Write a Python crawler development experience

Source: Internet
Author: User

Why do python crawler, because I go to a movie site a bit of a pit, it supports tag tags to query their favorite movies, but does not support double-label or three-label query. Since a movie corresponds to multiple types (tag), this means that I need to go into this movie introduction interface and see if his tag is what I need. It's too much trouble. So I thought about being a Python crawler.

First, demand analysis.

The process is as follows: in the main interface of the site to get each movie url--"into the introduction of each movie screen-" to determine whether its tag meets the requirements, if it matches the name of the return to the film-"The URL and movie name to meet the criteria to save as a file-" next page

A simple requirement, the basic two for loop solves the problem.

Before Java, Java can do, but has been heard Python crawler python crawler, so think that since Python is simple, then use Python to do it. It's really simple.

Install Python first, it's not much to say.

Then the search for "python crawler", roughly read a few articles, recommended with requests and scrapy more. Scrapy is a reptile frame, I need a framework for such simple needs. I decided to use the requests.

PIP Install requests

First install the requests, according to the tutorial, the python comes with the editor to play the following code:

Import requests
Response = Requests.get (' https://www.baidu.com/') context = response.textprint (context)

It's a sense of accomplishment to see the console output a string of characters. After all, my first Python program.

But the problem arises, I need to crawl the site needs Fq AH. Search on the Internet, requests support agent, and then added the following code:

proxies = {' https ': ' https://127.0.0.1:1080 ', ' http ': ' http://127.0.0.1:1080 '}headers = {' user-agent ': ' mozilla/5.0 ( Windows NT 10.0; Win64; x64) applewebkit/537.36 (khtml, like Gecko) chrome/56.0.2924.87 safari/537.36 '}

Can be used, but the number of lines of code is already a bit more, I need a Python editor, although I have the universe first IDE, but I did not know that vs support Python, after all, I only use it to write. NET program. So the Internet search, are recommended pycharm, good, is you.

Installation and debugging good Pycharm, and follow the online tutorial to continue.

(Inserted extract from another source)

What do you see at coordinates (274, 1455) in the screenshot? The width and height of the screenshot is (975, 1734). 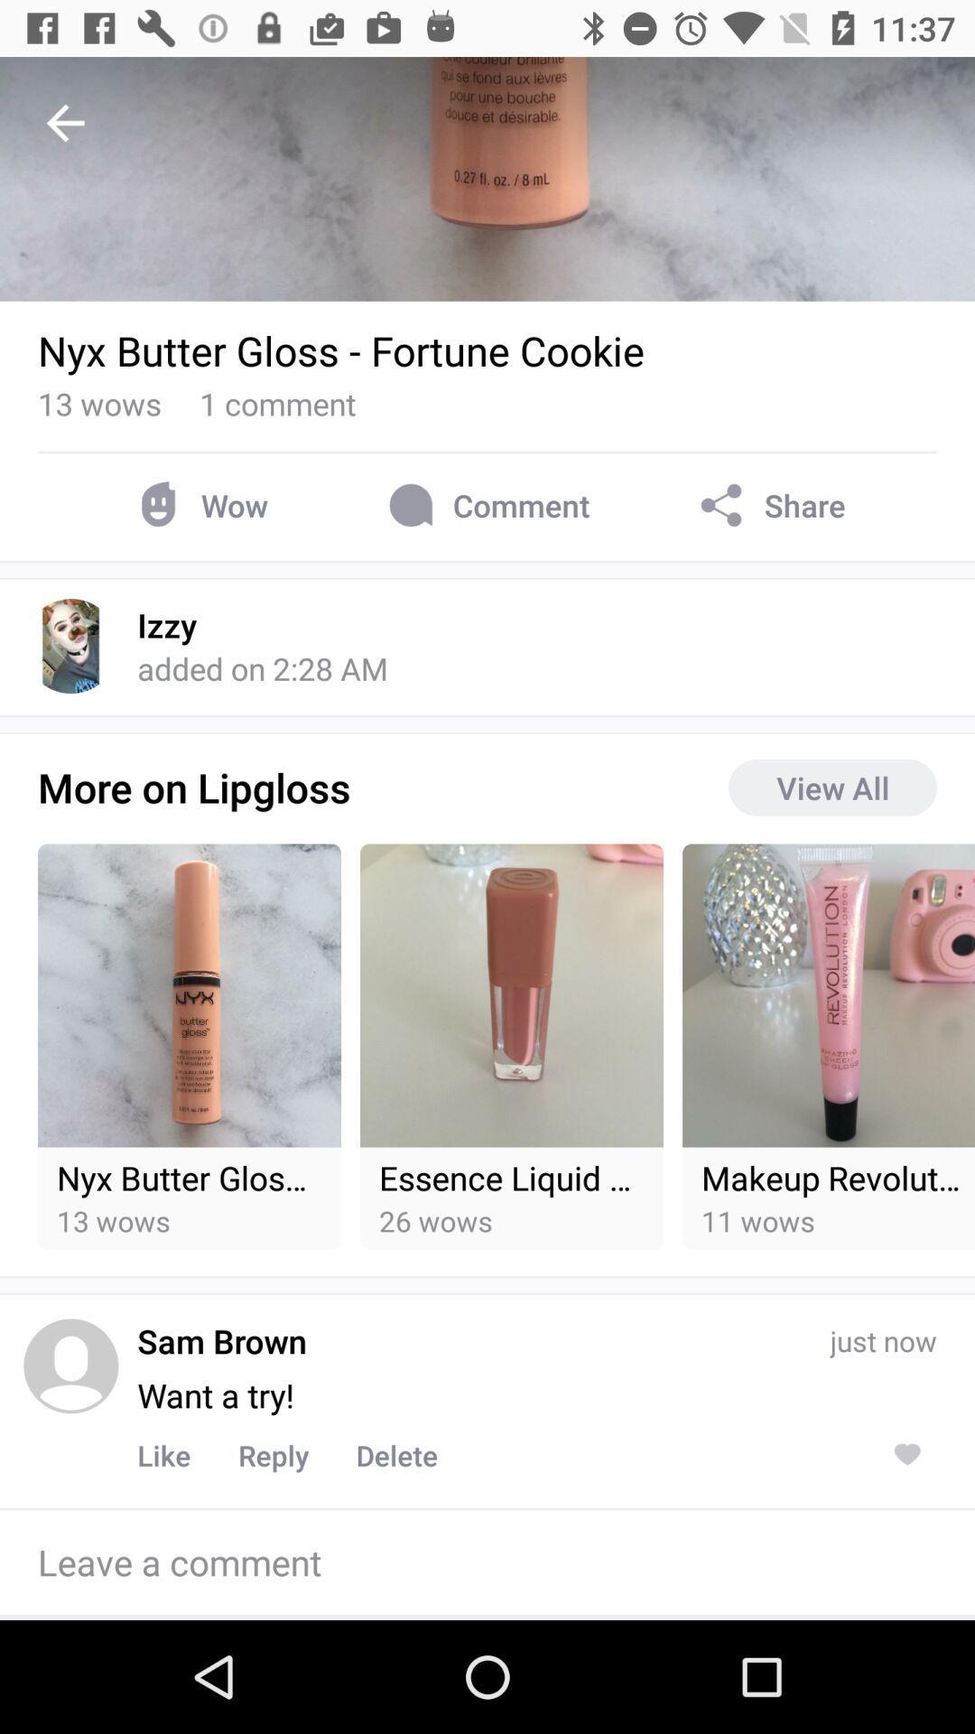 I see `the icon below want a try! item` at bounding box center [274, 1455].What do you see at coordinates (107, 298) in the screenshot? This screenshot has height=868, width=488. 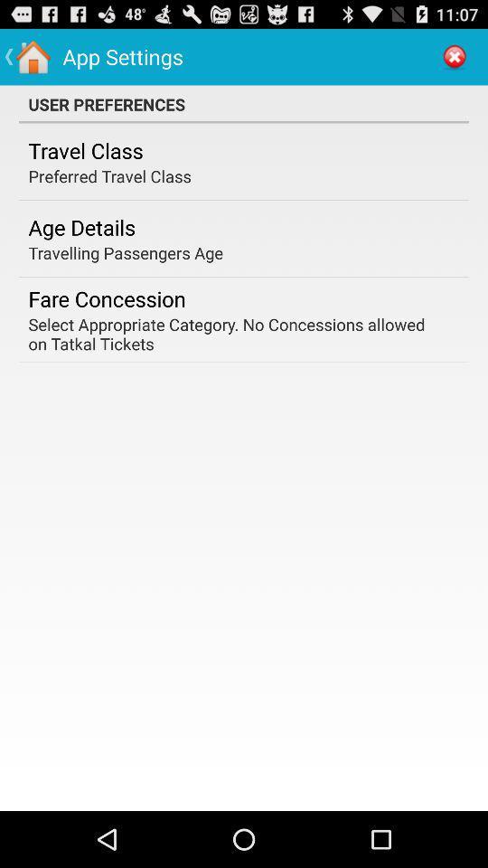 I see `the fare concession item` at bounding box center [107, 298].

There is a problem, Google said is the indentation of the problem (spit groove, I am a day, most of the problems encountered are indentation problems), I checked, indentation no problem ah. Copy the code into the notepad++ check, the original pycharm will automatically change tab tab to four spaces, because I am using notepad++ and pycharm mixed edit this py file, resulting in the code inside, indented some [tab], there are four of spaces, Fuck, the original Python does not support tab and space mixing. Instead, use notepad++ to edit and run with Pycharm.

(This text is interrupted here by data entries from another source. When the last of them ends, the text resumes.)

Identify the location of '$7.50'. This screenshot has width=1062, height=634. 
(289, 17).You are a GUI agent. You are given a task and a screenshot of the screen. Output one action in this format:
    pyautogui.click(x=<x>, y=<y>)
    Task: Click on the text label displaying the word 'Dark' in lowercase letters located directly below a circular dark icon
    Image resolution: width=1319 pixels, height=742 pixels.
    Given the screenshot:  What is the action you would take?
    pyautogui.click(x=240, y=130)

Good, this requests I will at least use his get method, the other I do not use, and now need to use the regular to find the URL of these movies. By the way, during lunch, I took a general look at Liaoche's Python tutorial and looked at the basic syntax.

Website: https://www.liaoxuefeng.com/wiki/0014316089557264a6b348958f449949df42a6d3a2e542c000

I don't know much about the regular, but I just need to write a program that works, and use the simplest form of brute force: take the whole block of that URL, and then intercept the extra part in the same way as a string intercept. This makes the requirement for regular expressions much simpler.

Traverse each URL, then use requests to get to the Web page content, use the regular to get to the page content of the tag section, find these tags have their own needs.

At this time I met a indentation problem, check for half a day, error that line format no problem ah. And then check the whole code, well, I have a try to forget to write excep, then you quote try error ah, newspaper indentation wrong why.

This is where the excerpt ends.